Ein paar Gewohnheiten halten deinen Build scharf:

  • Anti-Champion-Mods auf die konkreten Champions der aktuellen Wochenaktivität abstimmen.
  • Für Boss-Phasen einen Surge-Mod mit deinem schadensstärksten Element stapeln.
  • Scavenger-Mods nutzen, wenn dein Schaden an einer Heavy- oder Special-Waffe hängt.
  • Flexible Slots für Subklassen-Mods reservieren, die deinen Fähigkeiten-Loop am Laufen halten.

Da das Respeccen gratis ist, solltest du das Artefakt als Stellschraube pro Aktivität begreifen und nicht als feste Konfiguration. Ein paar Minuten Planung vor einem harten Run bringen weit mehr als eine weitere Handvoll Artefaktstufen.

Wann ein Carry Sinn ergibt

Manche saisonalen Herausforderungen und Grandmaster Nightfalls setzen sowohl eine hohe Artefaktstufe als auch fein abgestimmte Mods voraus – eine echte Hürde, wenn du spät in die Saison eingestiegen bist oder eher gelegentlich spielst. Hängst du unter der empfohlenen Power einer Aktivität fest, bleiben ehrlicherweise zwei Wege: weiter Artefaktstufen grinden oder die Aktivität mit erfahrenen Spielern clearen. Ein Carry kann sich lohnen, wenn ein Triumph, ein Exotic oder ein Seal zeitlich begrenzt ist und du die nötige Seasonal Power nicht rechtzeitig erreichst.

Wenn du über einen Boosting-Service nachdenkst, steht Accountsicherheit über allem. Setze auf Optionen, die Bungies Nutzungsbedingungen respektieren, lass die Zwei-Faktor-Authentifizierung aktiv und sieh einen Carry nie als Ersatz dafür, deinen eigenen Build zu verstehen.

Fazit

Das Saisonartefakt belohnt Geduld und ein bisschen Planung. Stetige XP füttern einen ungedeckelten Artefakt-Power-Boost, der deinen ganzen Account anhebt, während kluge Mod-Entscheidungen diese Power in echte Leistung gegen Champions und Bosse verwandeln. Betrachte das Mod-Raster als respec-freundliches Build-Werkzeug und stimme es auf die Aktivität ab, die gerade vor dir liegt.
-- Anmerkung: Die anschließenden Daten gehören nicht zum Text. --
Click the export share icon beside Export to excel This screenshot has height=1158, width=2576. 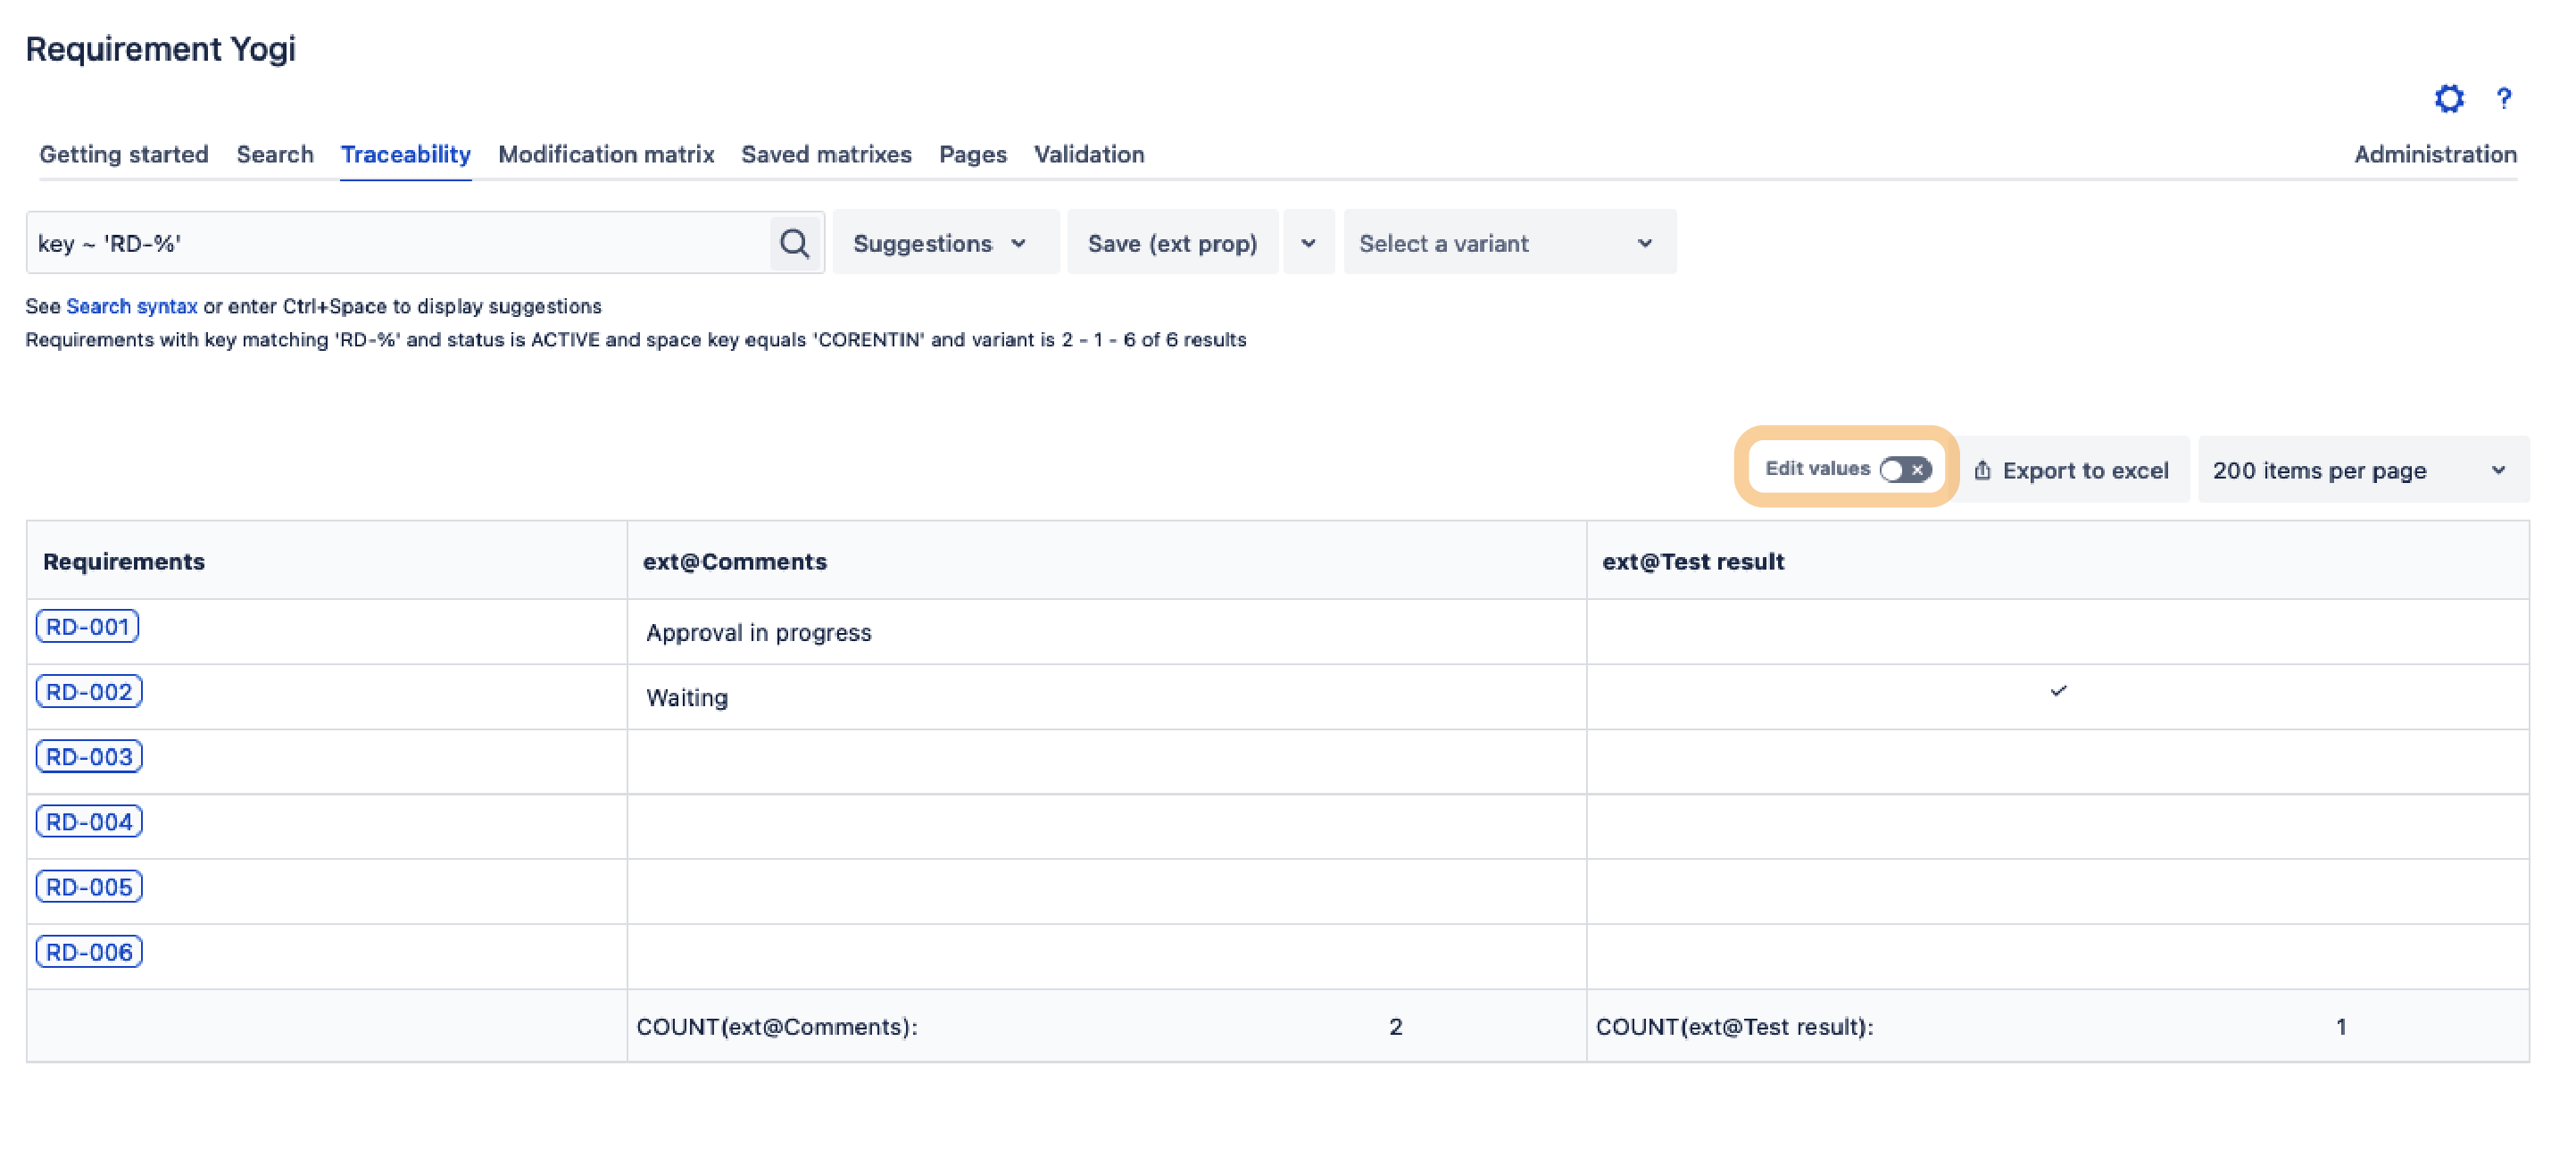[1984, 469]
Wie lange dauert es, das Saisonartefakt zu maximieren?

Ein hartes Maximum gibt es nicht, denn die Artefakt-Power steigt, solange du XP sammelst. Die meisten Spieler erreichen ein für Endgame-Inhalte bequemes Level innerhalb weniger Wochen regelmäßigen Spielens, und eingefleischte Grinder schieben sich bis zum Saisonende noch deutlich darüber hinaus.

Kann ich meine Artefakt-Mods kostenlos zurücksetzen?
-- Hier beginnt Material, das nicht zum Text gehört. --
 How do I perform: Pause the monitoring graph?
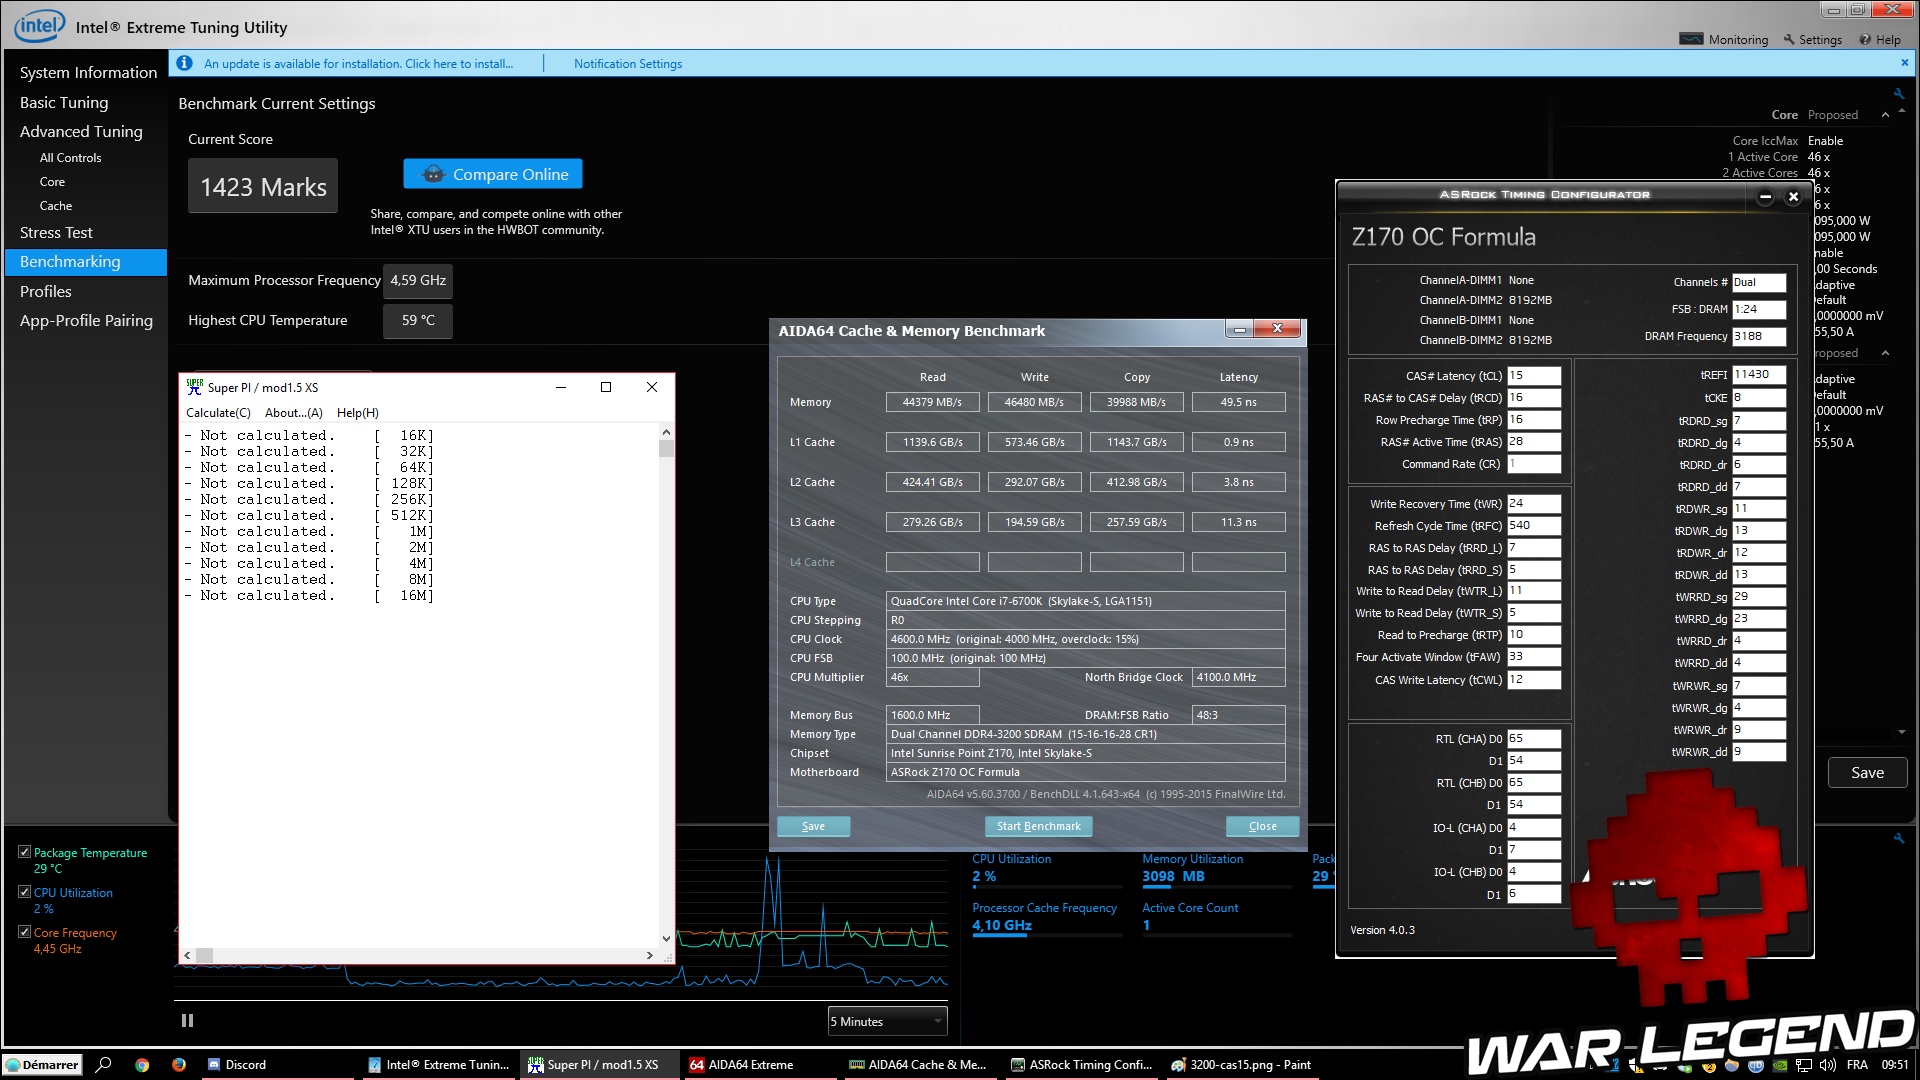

Ja. Zurücksetzen und Neuverteilen der Artefakt-Mods kostet nichts, du kannst also zwischen Aktivitäten frei respeccen. Stimme die Anti-Champion-Spalte immer auf die Champions des Inhalts ab, den du gleich spielst.

Wird die Artefakt-Power in die nächste Saison übernommen?

Nein. Jede neue Saison setzt das Artefakt, seine Mods und die dadurch gewährte Bonus-Power zurück. Deine Gear-Power bleibt erhalten, aber Artefakt und Mod-Auswahl baust du jede Saison von Grund auf neu auf.

Lohnt sich ein Boost für Grandmaster-Aktivitäten?

Er kann sich lohnen, wenn eine Belohnung zeitlich begrenzt ist und du die nötige Seasonal Power nicht rechtzeitig erreichst. Entscheidest du dich für einen Carry, achte auf Accountsicherheit sowie seriöse, regelkonforme Optionen – und lerne deinen Build weiter kennen, damit künftige Runs leichter fallen.